Why my MCS lock performs worse than simple spinlock?

127 views Asked by At

This LWN article claims that:

Spinlocks still suffer from a fundamental problem beyond the fact that simply spinning for a lock can be painful, though: every attempt to acquire a lock requires moving the cache line containing that lock to the local CPU. For contended locks, this cache-line bouncing can hurt performance significantly.

...

By expanding a spinlock into a per-CPU structure, an MCS lock is able to eliminate much of the cache-line bouncing experienced by simpler locks, especially in the contended case.

To see the effect, I wrote a benchmark.
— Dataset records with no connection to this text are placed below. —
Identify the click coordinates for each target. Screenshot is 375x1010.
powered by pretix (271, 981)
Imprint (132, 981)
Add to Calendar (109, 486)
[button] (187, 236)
The full code can be found here.

Implementation of simple spinlock

The code is modified from https://probablydance.com/2019/12/30/measuring-mutexes-spinlocks-and-how-bad-the-linux-scheduler-really-is/.

This lock is labeled by spinlock (amd) in the benchmark results.

pub struct RawSpinlock {
    locked: AtomicBool,
}

unsafe impl RawMutex for RawSpinlock {
    // ...

    fn lock(&self) {
        loop {
            let was_locked = self.locked.load(Ordering::Relaxed);
            if !was_locked
                && self
                    .locked
                    .compare_exchange_weak(was_locked, true, Ordering::Acquire, Ordering::Relaxed)
                    .is_ok()
            {
                break;
            }
            spin_loop()
        }
    }

    unsafe fn unlock(&self) {
        self.locked.store(false, Ordering::Release);
    }
}

Implementation of MCS lock

The code is modified from https://gitlab.com/numa-spinlock/numa-spinlock, which comes from https://sourceware.org/pipermail/libc-alpha/2019-January/100345.html.
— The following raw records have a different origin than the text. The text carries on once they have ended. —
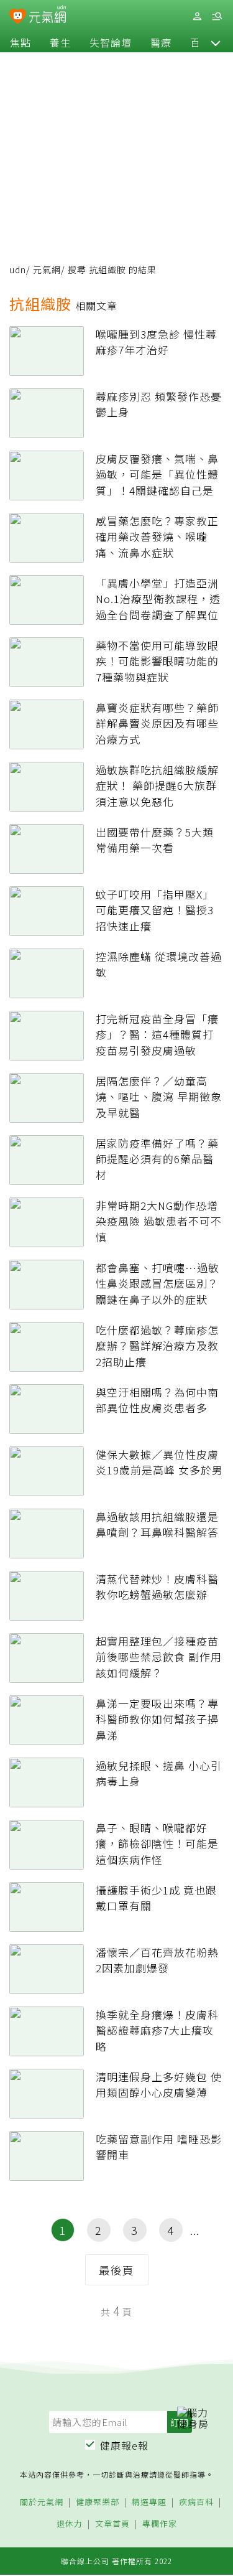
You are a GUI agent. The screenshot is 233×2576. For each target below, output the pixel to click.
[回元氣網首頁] (47, 16)
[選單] (216, 16)
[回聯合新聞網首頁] (17, 17)
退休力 (70, 2524)
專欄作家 (159, 2524)
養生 (60, 42)
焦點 (20, 42)
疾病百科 (196, 2502)
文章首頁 (112, 2524)
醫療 (160, 42)
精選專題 (149, 2502)
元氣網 (47, 269)
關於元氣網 (41, 2502)
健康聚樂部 (97, 2502)
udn (17, 269)
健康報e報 (124, 2445)
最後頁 (116, 2270)
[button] (216, 42)
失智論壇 (110, 42)
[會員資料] (197, 16)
This lock is labeled by spinlock (mcs) in the benchmark results.

struct Node {
    next: AtomicPtr<Self>,
    locked: AtomicBool,
}

#[thread_local]
static mut NODE: Node = Node {
    next: AtomicPtr::new(null_mut()),
    locked: AtomicBool::new(false),
};

pub struct RawSpinlock {
    tail: AtomicPtr<Node>,
}

unsafe impl RawMutex for RawSpinlock {
    // ...

    fn lock(&self) {
        unsafe {
            NODE.next = AtomicPtr::new(null_mut());
            NODE.locked = AtomicBool::new(false);
        }

        let node = unsafe { &mut NODE as *mut _ };
        let prev = self.tail.swap(node, Ordering::Acquire);

        if prev.is_null() {
            return;
        }

        unsafe { (*prev).next.store(node, Ordering::Relaxed) };
        while unsafe { !NODE.locked.load(Ordering::Acquire) } {
            spin_loop();
        }
    }

    unsafe fn unlock(&self) {
        let node = &mut NODE as *mut _;
        let mut next = NODE.next.load(Ordering::Relaxed);

        if next.is_null() {
            if self
                .tail
                .compare_exchange(node, null_mut(), Ordering::Release, Ordering::Relaxed)
                .is_ok()
            {
                return;
            }
            loop {
                next = NODE.next.load(Ordering::Relaxed);
                if !next.is_null() {
                    break;
                }
                spin_loop();
            }
        }

        unsafe { (*next).locked.store(true, Ordering::Release) };
    }
}

Benchmark results

My CPU is Ryzen 3700X. In the benchmark, I spawned 16 threads, all of them contending for 2 locks. Here's the result:

> cargo run --release -- 16 2 10000 100
Options {
    n_threads: 16,
    n_locks: 2,
    n_ops: 10000,
    n_rounds: 100,
}

spinlock (amd)       avg 6.242695ms   min 4.784792ms   max 10.356368ms
spinlock (mcs)       avg 19.968031ms  min 13.980298ms  max 60.338753ms

We can see that the MCS lock performed significantly worse than the simple spinlock.

Even if I relax the arguments to 16 threads + 32 locks or even more locks to simulate lighter contentions, I still can't observe the advantage of MCS locks.

Did I do anything wrong or MCS locks are just slow?

0

There are 0 answers